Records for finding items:
[START]

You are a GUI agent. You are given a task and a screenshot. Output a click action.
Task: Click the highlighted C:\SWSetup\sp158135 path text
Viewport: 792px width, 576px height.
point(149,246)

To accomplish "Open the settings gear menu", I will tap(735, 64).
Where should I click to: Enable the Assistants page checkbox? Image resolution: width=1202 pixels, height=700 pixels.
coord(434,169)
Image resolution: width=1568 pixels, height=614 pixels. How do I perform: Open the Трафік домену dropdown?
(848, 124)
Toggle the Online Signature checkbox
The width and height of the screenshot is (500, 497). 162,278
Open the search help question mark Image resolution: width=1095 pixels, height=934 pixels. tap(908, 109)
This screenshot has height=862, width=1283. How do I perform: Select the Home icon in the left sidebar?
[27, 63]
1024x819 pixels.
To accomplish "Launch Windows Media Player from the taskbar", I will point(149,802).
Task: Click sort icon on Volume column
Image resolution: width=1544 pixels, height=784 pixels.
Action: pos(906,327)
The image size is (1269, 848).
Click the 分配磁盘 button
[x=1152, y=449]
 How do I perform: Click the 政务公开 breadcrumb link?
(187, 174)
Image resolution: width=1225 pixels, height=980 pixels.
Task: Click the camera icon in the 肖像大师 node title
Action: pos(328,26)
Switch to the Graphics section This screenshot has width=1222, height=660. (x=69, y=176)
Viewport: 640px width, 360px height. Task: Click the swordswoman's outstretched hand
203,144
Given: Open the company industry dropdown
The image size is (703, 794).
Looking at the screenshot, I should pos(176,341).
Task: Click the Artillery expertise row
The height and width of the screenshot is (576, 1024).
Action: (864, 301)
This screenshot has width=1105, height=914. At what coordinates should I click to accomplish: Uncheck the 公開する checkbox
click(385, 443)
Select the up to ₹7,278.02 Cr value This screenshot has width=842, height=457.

[END]

# Task to carry out
Copy out all of the items above, word for word and in the same order.

# The solution
You are a GUI agent. You are given a task and a screenshot. Output a click action.
Task: Click the highlighted C:\SWSetup\sp158135 path text
Viewport: 792px width, 576px height.
point(149,246)

To accomplish "Open the settings gear menu", I will tap(735, 64).
Where should I click to: Enable the Assistants page checkbox? Image resolution: width=1202 pixels, height=700 pixels.
coord(434,169)
Image resolution: width=1568 pixels, height=614 pixels. How do I perform: Open the Трафік домену dropdown?
(848, 124)
Toggle the Online Signature checkbox
The width and height of the screenshot is (500, 497). 162,278
Open the search help question mark Image resolution: width=1095 pixels, height=934 pixels. tap(908, 109)
This screenshot has height=862, width=1283. How do I perform: Select the Home icon in the left sidebar?
[27, 63]
1024x819 pixels.
To accomplish "Launch Windows Media Player from the taskbar", I will point(149,802).
Task: Click sort icon on Volume column
Image resolution: width=1544 pixels, height=784 pixels.
Action: pos(906,327)
The image size is (1269, 848).
Click the 分配磁盘 button
[x=1152, y=449]
 How do I perform: Click the 政务公开 breadcrumb link?
(187, 174)
Image resolution: width=1225 pixels, height=980 pixels.
Task: Click the camera icon in the 肖像大师 node title
Action: pos(328,26)
Switch to the Graphics section This screenshot has width=1222, height=660. (x=69, y=176)
Viewport: 640px width, 360px height. Task: Click the swordswoman's outstretched hand
203,144
Given: Open the company industry dropdown
The image size is (703, 794).
Looking at the screenshot, I should pos(176,341).
Task: Click the Artillery expertise row
The height and width of the screenshot is (576, 1024).
Action: (864, 301)
This screenshot has width=1105, height=914. At what coordinates should I click to accomplish: Uncheck the 公開する checkbox
click(385, 443)
Select the up to ₹7,278.02 Cr value This screenshot has width=842, height=457.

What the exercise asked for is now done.